Posteriormente, Sax Rohmer se inició en la orden de los rosacruces, aseguró haber tenido contacto con espectros del más allá, viajó a Egipto de vacaciones y regresó dando conferencias como si fuera un gran egiptólogo. Ganó mucho dinero y se lo gastó todo en timbas de cartas y casinos. Pese a la dudosa personalidad de Rohmer, su contribución al desprestigio de los chinos en Reino Unido y el trazo grueso de novela de género con malos muy malos, buenos muy buenos, cadáveres y mujeres seductoras… hay algo en sus novelas.  Ese Londres portuario donde los ninjas se mueven como girones de niebla, ese refinamiento en el crimen con venenos y técnicas tan sofisticadas como extravagantes y ese carisma de Fu-Manchú, mucho más fascinante que Nayland Smith y Petrie, eternos perseguidores tontorrones que nunca lo consiguen atrapar.

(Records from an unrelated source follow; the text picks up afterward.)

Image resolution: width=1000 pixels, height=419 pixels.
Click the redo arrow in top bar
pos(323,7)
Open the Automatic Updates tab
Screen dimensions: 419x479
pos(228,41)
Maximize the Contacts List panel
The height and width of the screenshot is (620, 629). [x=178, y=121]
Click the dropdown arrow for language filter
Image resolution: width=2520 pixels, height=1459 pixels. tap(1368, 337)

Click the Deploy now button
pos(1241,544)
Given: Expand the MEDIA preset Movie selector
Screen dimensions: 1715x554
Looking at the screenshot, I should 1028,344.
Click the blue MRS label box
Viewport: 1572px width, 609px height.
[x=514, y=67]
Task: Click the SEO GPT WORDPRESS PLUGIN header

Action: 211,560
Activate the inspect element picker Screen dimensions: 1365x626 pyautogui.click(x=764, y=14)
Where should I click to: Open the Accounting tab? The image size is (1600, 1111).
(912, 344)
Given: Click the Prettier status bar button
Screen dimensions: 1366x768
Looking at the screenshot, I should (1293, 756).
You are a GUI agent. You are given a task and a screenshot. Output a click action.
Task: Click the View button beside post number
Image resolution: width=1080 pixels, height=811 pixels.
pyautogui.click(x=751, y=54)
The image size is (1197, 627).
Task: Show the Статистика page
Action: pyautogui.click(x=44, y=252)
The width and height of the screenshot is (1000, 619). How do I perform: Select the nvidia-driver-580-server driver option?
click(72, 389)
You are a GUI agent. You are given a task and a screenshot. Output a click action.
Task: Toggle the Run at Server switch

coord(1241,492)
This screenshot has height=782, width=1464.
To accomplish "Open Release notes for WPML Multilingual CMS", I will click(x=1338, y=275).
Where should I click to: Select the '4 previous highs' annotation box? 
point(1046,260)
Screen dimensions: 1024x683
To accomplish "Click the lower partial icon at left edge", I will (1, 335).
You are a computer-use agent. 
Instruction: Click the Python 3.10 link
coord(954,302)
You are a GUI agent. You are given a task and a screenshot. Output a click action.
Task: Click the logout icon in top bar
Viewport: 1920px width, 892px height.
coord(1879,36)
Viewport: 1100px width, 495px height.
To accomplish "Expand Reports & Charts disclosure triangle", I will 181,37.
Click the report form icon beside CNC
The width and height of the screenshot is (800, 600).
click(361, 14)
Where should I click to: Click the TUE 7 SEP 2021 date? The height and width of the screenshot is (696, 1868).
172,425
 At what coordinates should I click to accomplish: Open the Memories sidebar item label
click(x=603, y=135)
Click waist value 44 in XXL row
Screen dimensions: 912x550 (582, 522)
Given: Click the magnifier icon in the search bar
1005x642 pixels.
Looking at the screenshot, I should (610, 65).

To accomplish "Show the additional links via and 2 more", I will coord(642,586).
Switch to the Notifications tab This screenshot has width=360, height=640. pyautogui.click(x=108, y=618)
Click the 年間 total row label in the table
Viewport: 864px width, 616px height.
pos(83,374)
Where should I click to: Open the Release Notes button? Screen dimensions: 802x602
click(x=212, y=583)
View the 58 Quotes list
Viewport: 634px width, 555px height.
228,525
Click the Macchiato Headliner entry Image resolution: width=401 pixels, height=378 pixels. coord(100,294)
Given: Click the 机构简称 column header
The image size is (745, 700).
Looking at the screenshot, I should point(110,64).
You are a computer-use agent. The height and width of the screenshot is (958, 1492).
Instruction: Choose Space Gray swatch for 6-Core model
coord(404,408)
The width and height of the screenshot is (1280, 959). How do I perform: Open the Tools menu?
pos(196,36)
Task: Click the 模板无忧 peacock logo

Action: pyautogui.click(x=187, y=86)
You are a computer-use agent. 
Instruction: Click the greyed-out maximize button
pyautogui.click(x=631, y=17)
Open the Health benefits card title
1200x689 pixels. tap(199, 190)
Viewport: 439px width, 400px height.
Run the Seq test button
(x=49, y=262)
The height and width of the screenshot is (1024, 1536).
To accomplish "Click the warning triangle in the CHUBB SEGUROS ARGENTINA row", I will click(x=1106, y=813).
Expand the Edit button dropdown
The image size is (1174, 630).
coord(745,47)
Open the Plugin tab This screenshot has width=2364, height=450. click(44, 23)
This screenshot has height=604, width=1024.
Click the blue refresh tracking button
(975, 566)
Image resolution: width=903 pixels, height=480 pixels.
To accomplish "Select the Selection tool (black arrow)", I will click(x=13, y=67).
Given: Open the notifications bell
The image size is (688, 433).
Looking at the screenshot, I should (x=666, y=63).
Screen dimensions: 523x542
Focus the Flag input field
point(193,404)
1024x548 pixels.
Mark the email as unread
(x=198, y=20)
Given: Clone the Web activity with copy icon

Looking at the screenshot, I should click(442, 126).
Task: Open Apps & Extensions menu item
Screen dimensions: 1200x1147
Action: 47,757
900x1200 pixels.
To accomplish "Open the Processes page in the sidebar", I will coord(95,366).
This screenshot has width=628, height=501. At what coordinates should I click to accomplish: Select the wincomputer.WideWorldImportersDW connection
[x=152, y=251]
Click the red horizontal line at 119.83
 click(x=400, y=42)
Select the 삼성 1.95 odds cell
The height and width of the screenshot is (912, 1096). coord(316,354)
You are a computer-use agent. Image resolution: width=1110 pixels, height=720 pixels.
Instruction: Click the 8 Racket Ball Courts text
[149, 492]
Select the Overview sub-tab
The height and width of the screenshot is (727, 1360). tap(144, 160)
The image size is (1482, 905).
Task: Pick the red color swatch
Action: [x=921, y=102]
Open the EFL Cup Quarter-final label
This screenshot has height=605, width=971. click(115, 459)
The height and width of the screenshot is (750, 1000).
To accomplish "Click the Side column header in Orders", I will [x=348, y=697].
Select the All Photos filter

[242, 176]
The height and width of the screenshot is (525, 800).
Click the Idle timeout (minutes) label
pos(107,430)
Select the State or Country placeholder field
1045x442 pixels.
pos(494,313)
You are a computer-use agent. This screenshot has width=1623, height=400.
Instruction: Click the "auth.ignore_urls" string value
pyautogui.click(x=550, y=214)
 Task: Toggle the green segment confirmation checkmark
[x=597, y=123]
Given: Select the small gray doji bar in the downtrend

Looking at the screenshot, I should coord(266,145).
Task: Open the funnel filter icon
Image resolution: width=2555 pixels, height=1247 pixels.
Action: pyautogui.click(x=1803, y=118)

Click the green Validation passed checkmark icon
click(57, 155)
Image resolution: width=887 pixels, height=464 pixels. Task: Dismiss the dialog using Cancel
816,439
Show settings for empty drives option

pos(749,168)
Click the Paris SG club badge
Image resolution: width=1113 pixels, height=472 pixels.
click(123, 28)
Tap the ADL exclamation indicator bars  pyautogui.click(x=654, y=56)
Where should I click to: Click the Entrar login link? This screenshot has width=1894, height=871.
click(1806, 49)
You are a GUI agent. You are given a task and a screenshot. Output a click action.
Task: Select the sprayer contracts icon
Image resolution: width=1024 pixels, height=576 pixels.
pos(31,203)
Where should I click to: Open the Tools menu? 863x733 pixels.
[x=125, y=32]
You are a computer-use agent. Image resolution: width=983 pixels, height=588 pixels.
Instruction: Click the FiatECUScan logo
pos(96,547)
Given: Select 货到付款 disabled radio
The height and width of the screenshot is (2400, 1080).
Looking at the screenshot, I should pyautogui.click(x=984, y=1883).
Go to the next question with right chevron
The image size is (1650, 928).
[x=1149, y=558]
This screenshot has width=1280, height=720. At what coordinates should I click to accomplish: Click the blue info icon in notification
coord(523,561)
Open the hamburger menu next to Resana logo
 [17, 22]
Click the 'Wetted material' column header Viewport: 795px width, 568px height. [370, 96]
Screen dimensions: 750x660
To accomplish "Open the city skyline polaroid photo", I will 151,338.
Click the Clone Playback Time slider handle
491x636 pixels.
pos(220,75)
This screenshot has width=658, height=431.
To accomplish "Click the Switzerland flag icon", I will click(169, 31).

Las historias de Fu-Manchú, el Dr. Petrie y Nayland Smith cayeron en el olvido durante décadas. En los años 1970 fueron inesperadamente rescatadas por la editorial Marvel dentro de su apartado de Artes Marciales en la serie Shang-Chi. Una serie que, a su vez, cayó en el olvido treinta años hasta que el revival de súper-héroes convirtió a Shang-Chi en películas, malísimas, por cierto. Los cómics setenteros eran infinitamente mejores, con las píldoras de filosofía oriental que lanzaba el guionista de la serie, Steve Englehart. Shang-chi es el hijo de Fu-Manchú que le sale rebelde. Es entrenado como el mejor de todos los ninjas, pero cuando ha de reventar a su primera víctima se da cuenta del horror y huye de su maligna influencia. Su poderoso padre le manda constantemente ninjas y todo tipo de asesinos poderosos que él ha de ir noqueando cómic tras cómic. En los años 1970, ver a alguien con un kimono rojo brillante caminar descalzo por Nueva York resultaba de lo más exótico. La serie fue perdiendo brillo, incluso un problema con los herederos de Rohmer hizo que no se pudiera usar ya más la figura de Fu-Manchú y por la cara le cambiaron el nombre a su icónico padre. Todo entró en decadencia hasta que se diluyó a final de los años 1980. Su retorno al cine ha sido una resurrección innecesaria. A veces, hay que dejar a los mitos morir en paz.